いよいよ道真が出航する日が明日に迫り、一番鶏(いちばんどり)の声を合図に出航と決まりました。その夜、道真をよく思っていない者が、鶏小屋のとまり木になっている竹に、熱い湯を流しました。鶏(にわとり)は、足をあたためられ、もう夜が明けたのかとかんちがいして、高く鳴いたのです。
夜明けにはまだ早かったのですが、一番鶏が時を告げたので、道真たちの船はしかたなく出航してゆきました。
後になって、村人たちは鶏がかんちがいして鳴いたことを知り、その後、鶏を飼うことをやめてしまったということです。

『板宿の飛び松』

長洲を出発した道真たちは、よい風を待つために和田岬(わだみさき)に立ち寄りました。上陸してみると、どこからともなく花の香りがただよってきます。
「これは、なんとすばらしい梅の香りだ。
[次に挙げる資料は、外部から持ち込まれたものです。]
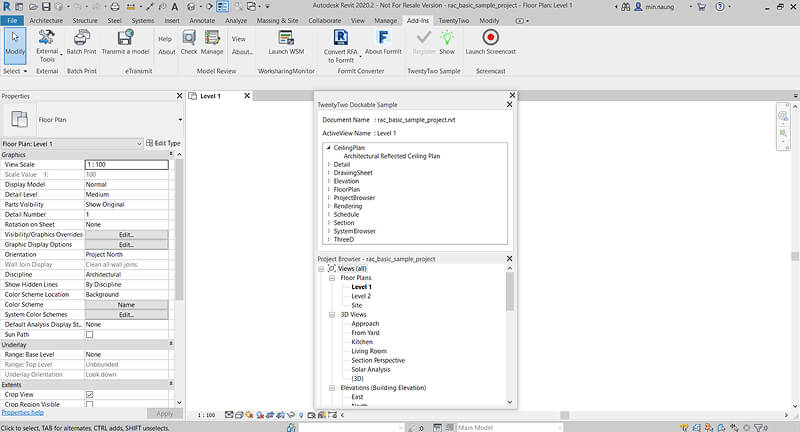The height and width of the screenshot is (432, 800).
Task: Switch to the Annotate ribbon tab
Action: tap(204, 20)
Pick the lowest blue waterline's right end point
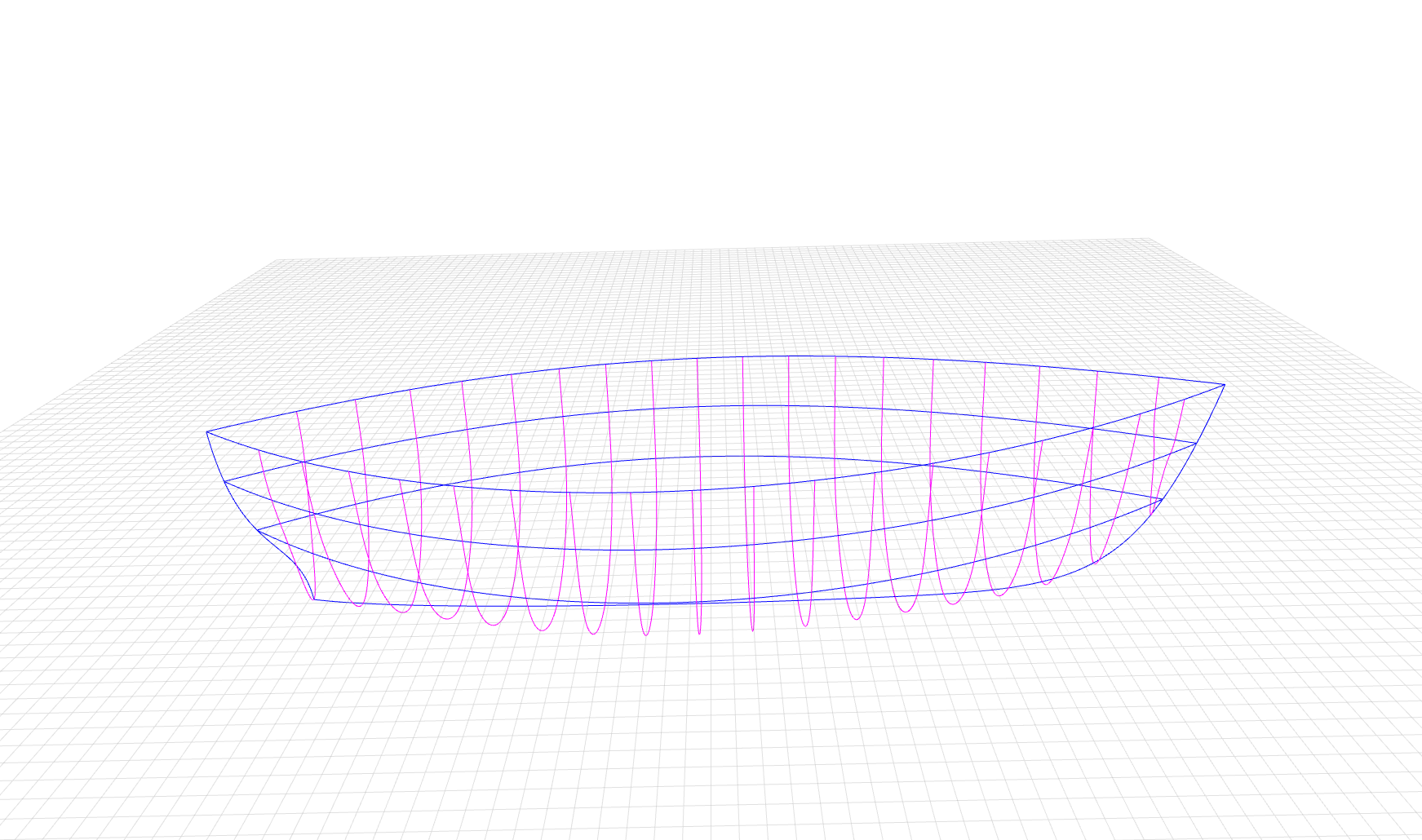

いったいどこにさいているのだろう。」
花の香りにさそわれるように、道真が歩いてゆくと、苅藻川(かるもがわ)が海に注ぐあたりにかかる真野の継橋(つぎはし)のたもとに、一本の梅がたくさんの花をつけているのでした。

風寒み雪にまがへて咲く花の袖にぞうつれ匂(にお)ふ梅が香

道真はさらに西へと道をたどります。そのうちふっと、都の屋敷に残してきた木々のことを思い出しました。道真は、庭の木々の中でも、梅、桜と松をとりわけかわいがっていたのです。道真が九州へ流されると決まったとき、桜の木は悲しんでかれてしまいました。また、梅の木は、西へと旅する道真のところへ、東風に乗せてよい香りを送り、なぐさめてくれました。

ところが松の木からは、何も音沙汰(おとさた)がありません。
「梅や桜が、わたしの運命を悲しんでくれているのに、あの松は何とつれないことか。」
道真が思わずなげくと、その言葉が聞こえたかのように、松の木は、京の都から空を飛んで、あっという間に道真のところへやって来たということです。
道真がこの地を去った後も、松の木は残り、やがて天にそびえる大きな木になりました。その姿ははるか遠く、現在の大阪湾のあたりからも望まれ、長い間、船乗りたちのよい目印になったといいます。

現在、苅藻川の梅の木があったあたりは梅ヶ香町(うめがかちょう)、道真が休むために板で仮の小屋を作った所は板宿町(いたやどちょう)、松が飛んできた所は飛松町(とびまつちょう)と呼ばれています。